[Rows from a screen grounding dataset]
——————
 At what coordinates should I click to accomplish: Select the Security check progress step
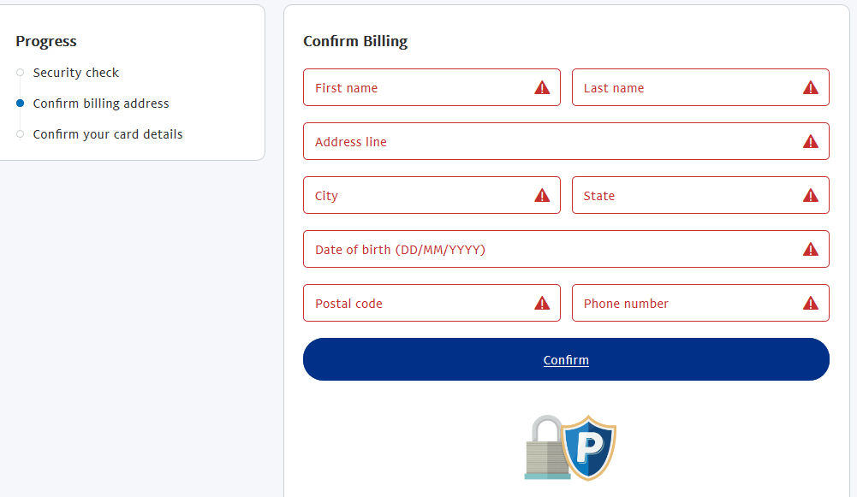point(75,73)
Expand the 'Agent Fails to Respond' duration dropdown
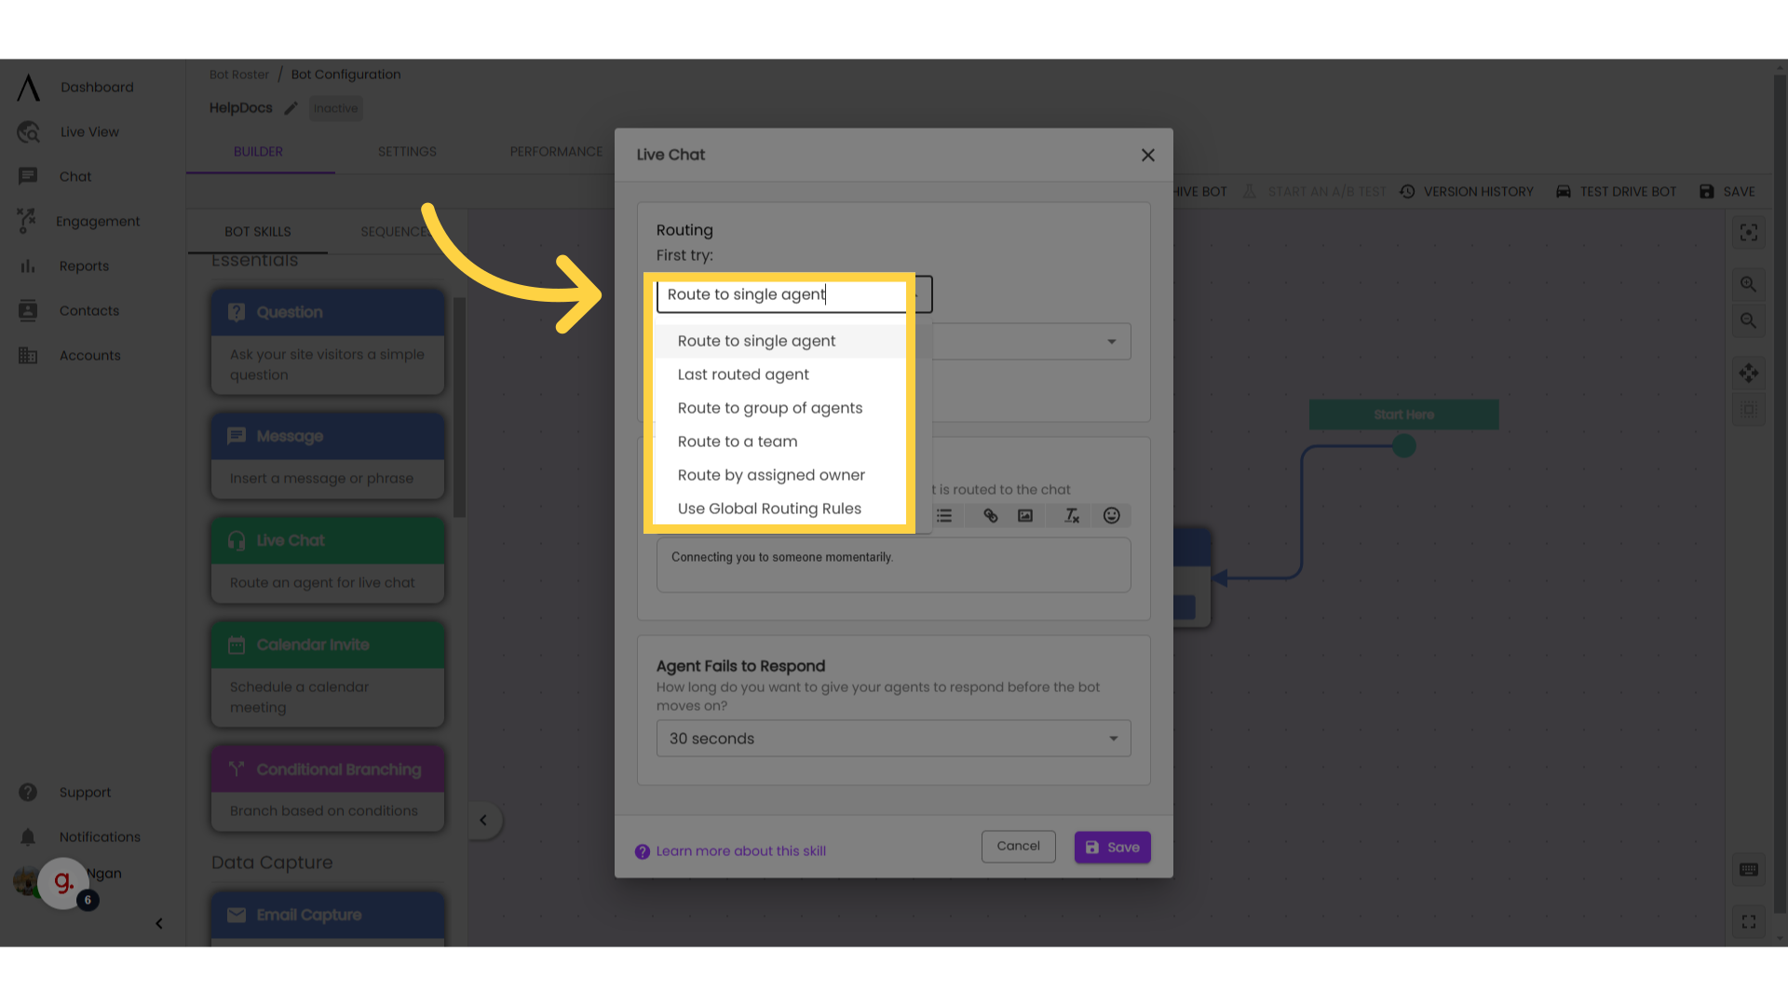1788x1006 pixels. (893, 739)
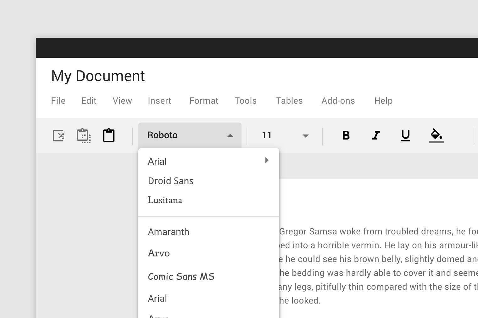Open the paint bucket fill color tool
The image size is (478, 318).
coord(436,135)
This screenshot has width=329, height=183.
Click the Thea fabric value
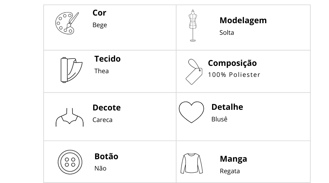pyautogui.click(x=101, y=71)
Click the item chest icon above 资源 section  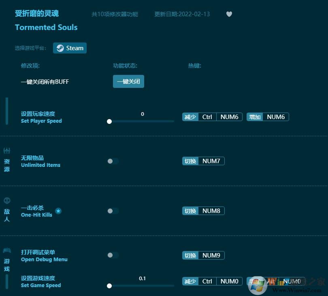coord(7,150)
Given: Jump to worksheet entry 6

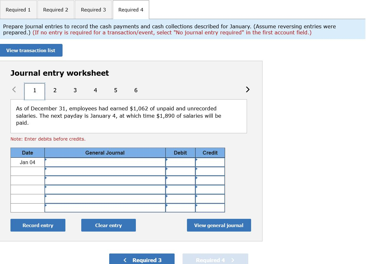Looking at the screenshot, I should [x=136, y=90].
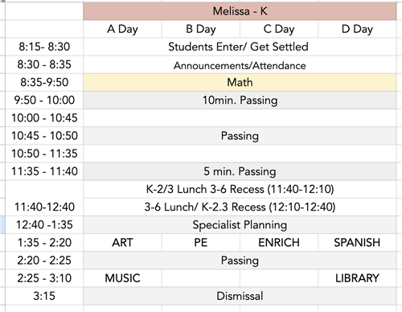Click the empty 10:00 - 10:45 schedule cell
The height and width of the screenshot is (312, 402).
(x=240, y=118)
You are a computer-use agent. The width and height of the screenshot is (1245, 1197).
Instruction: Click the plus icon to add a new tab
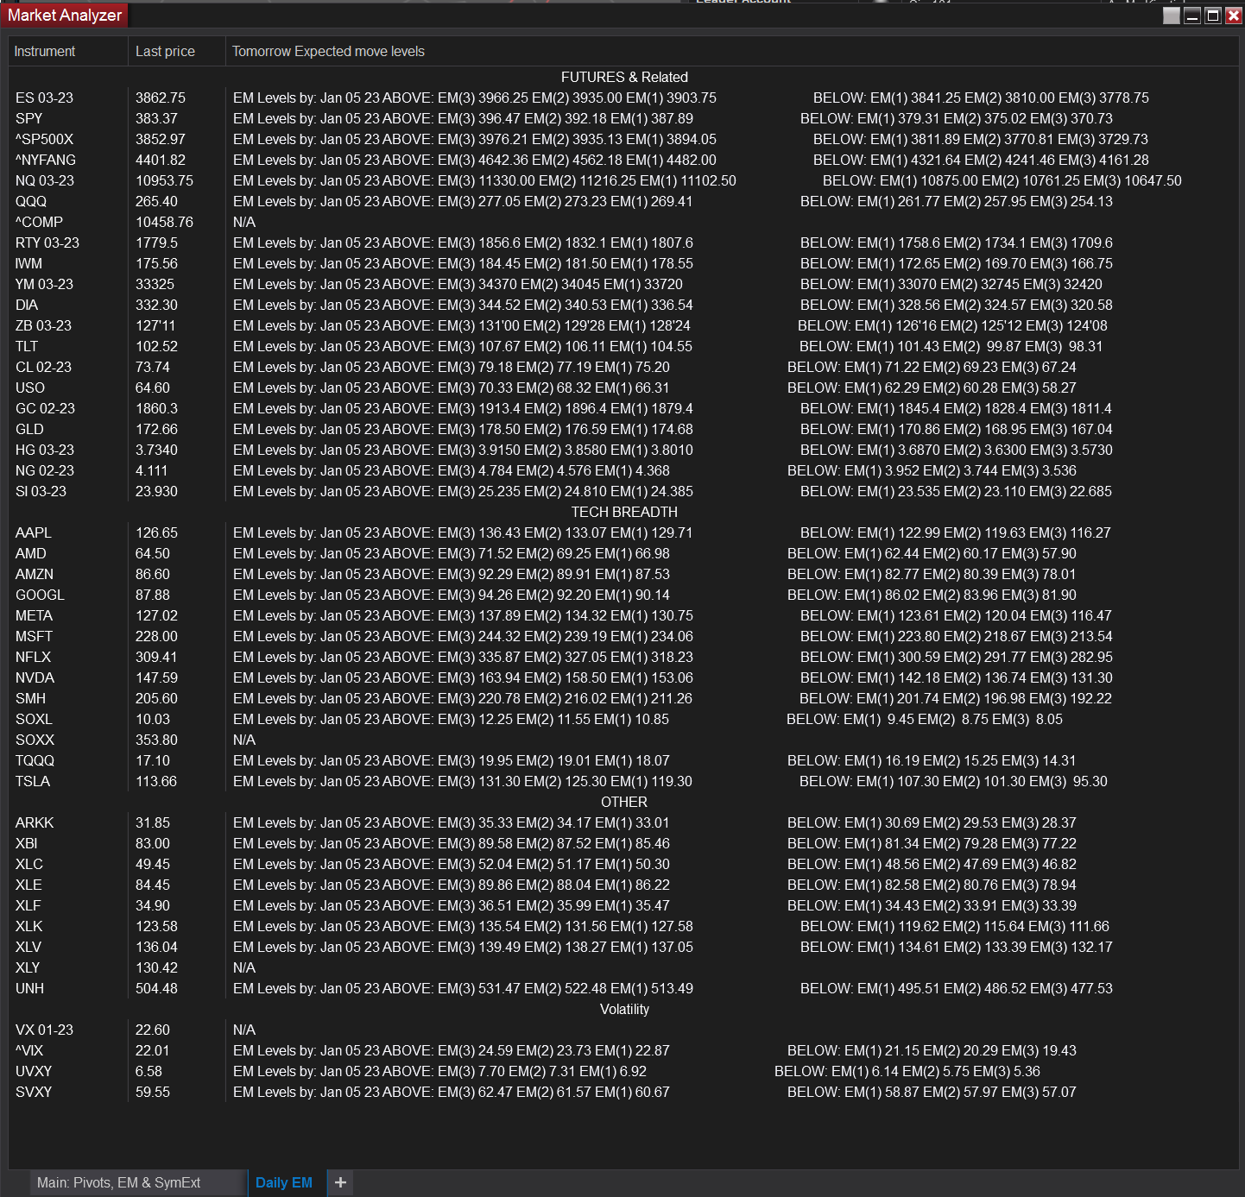pyautogui.click(x=339, y=1183)
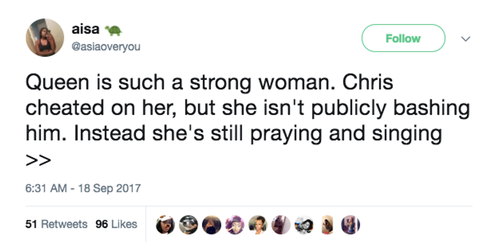Click the turtle emoji beside aisa
Viewport: 497px width, 242px height.
tap(113, 29)
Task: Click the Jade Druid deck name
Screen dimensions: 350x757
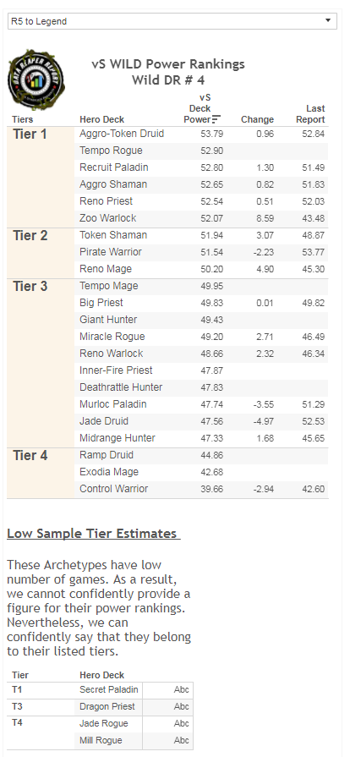Action: pyautogui.click(x=104, y=421)
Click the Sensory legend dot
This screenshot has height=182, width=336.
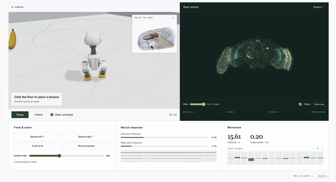point(184,112)
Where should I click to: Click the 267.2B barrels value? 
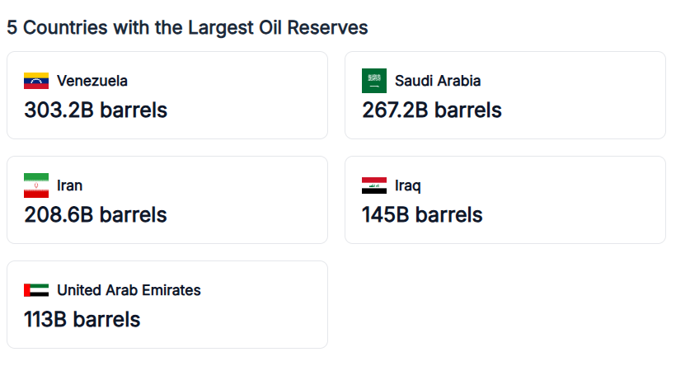point(432,110)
——————
◆ TASK PROMPT
Output the material as a numbered list with blank lines omitted and pictures left out, beginning at the line that contains "You are a computer-use" and continuing through the end of the material.

◆ THE SOLUTION
1. You are a computer-use agent. The width and height of the screenshot is (1245, 1197).
2. Instruction: Click the plus icon to add a new tab
3. pyautogui.click(x=339, y=1183)
4. Click the turtle emoji beside aisa
5. Viewport: 497px width, 242px height.
6. tap(113, 29)
7. Task: Click the Jade Druid deck name
8. Screen dimensions: 350x757
9. Action: pyautogui.click(x=104, y=421)
10. Click the Sensory legend dot
11. This screenshot has height=182, width=336.
12. point(184,112)
13. Where should I click to: Click the 267.2B barrels value? 
14. point(432,110)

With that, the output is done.